Czy polskie szkoły pozostaną wolne od ideologii LGBT? Minister edukacji twierdzi, że to sprawa rodziców

Wielu rodzicom nie podoba się indoktrynacja dzieci oraz zajęcia wdrażane przez niektóre placówki, na których to zajęciach przemyca się treści związane z ideologią gender lub LGBT. Tymczasem prezydent Andrzej Duda zapowiedział, że szkoły będą wolne od ideologii LGBT, a minister edukacji wyjaśnia, że to czego dziecko uczy się dodatkowo, jest sprawą rodziców.

W Białymstoku obecnie większość rodziców ma raczej inny problem niż LGBT ze swoją ideologią, którą stara się wprowadzić od kilku lat do polskich szkół. W naszym mieście rodzice obecnie walczą o utrzymanie klas sportowych, klubów szkolnych oraz malucha i protestują przeciwko rozdzielaniu i sztucznym łączeniu klas. Bo takie działania są już podejmowane w szkołach przez dyrektorów – w związku z pismami, jakie otrzymali z urzędu miejskiego.

Urząd zaś w osobie zastępcy prezydenta Białegostoku, odpowiedzialnego za edukację, zaprasza rodziców i nauczycieli na rozmowy, aby te kwestie omówić. O tym dlaczego później odsyła rodziców do urzędników, będziemy jeszcze pisać. W każdym razie to te powyższe problemy obecnie nurtują najbardziej społeczność rodziców z naszego miasta.

Zestaw zadań:
a) Wymień wszystko, o utrzymanie czego według fragmentu strony walczą obecnie rodzice w Białymstoku.
b) Przytocz dosłownie z fragmentu strony tekst od słów „Wielu rodzicom nie” do słów „jest sprawą rodziców.”.

Materiał:
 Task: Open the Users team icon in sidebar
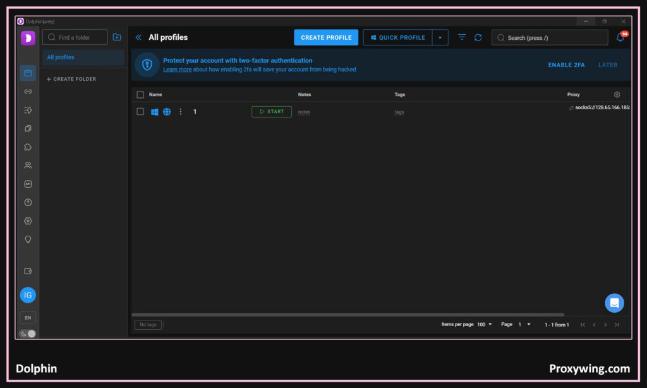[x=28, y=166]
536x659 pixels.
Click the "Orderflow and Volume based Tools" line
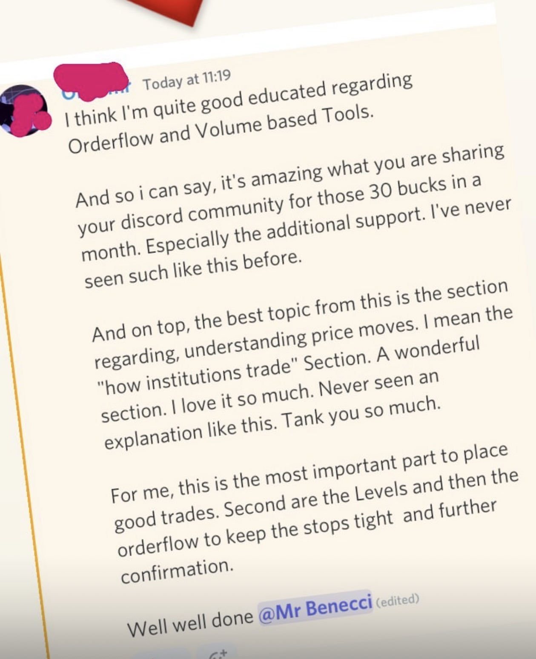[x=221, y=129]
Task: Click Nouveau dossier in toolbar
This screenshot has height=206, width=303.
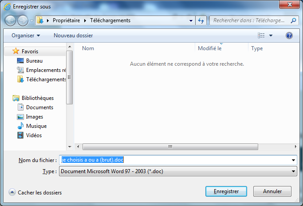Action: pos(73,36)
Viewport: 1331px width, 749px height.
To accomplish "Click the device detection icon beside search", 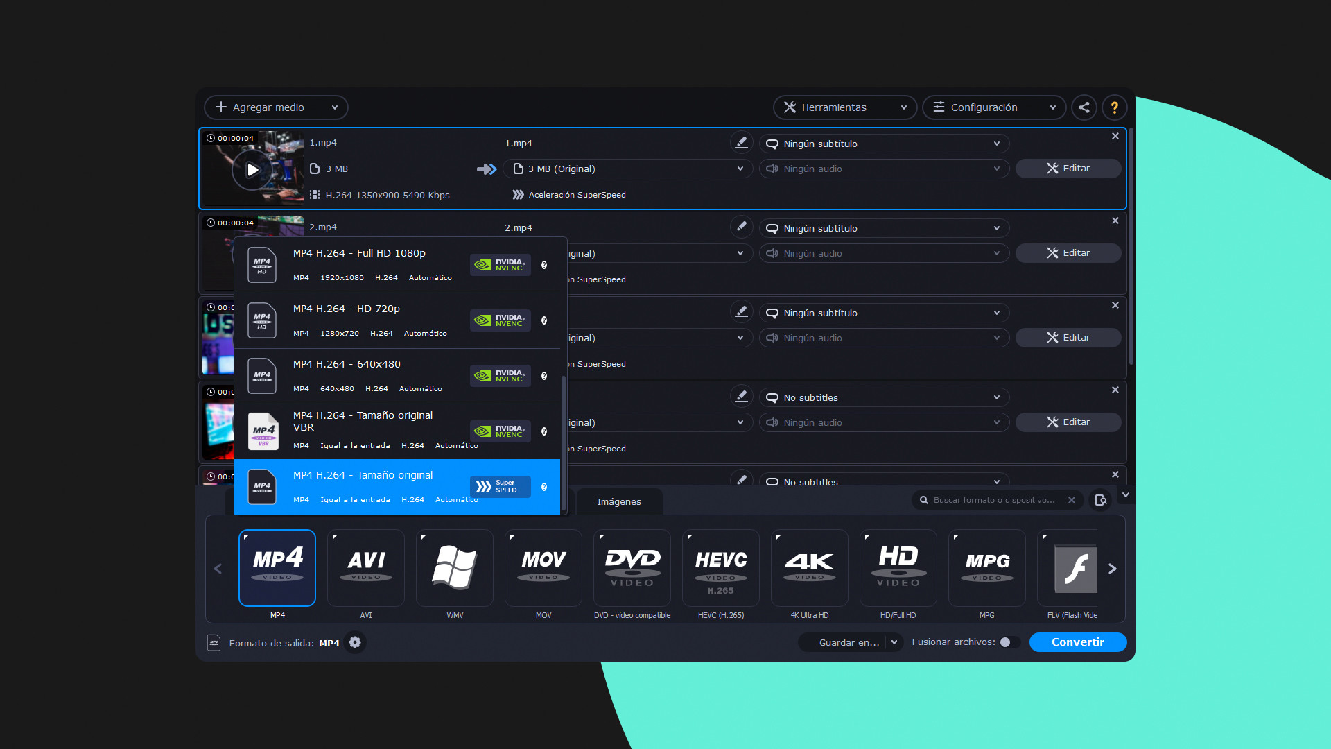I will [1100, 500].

Rozwiązania zadań:
a) klasy sportowe, kluby szkolne, maluch

b)
Wielu rodzicom nie podoba się indoktrynacja dzieci oraz zajęcia wdrażane przez niektóre placówki, na których to zajęciach przemyca się treści związane z ideologią gender lub LGBT. Tymczasem prezydent Andrzej Duda zapowiedział, że szkoły będą wolne od ideologii LGBT, a minister edukacji wyjaśnia, że to czego dziecko uczy się dodatkowo, jest sprawą rodziców.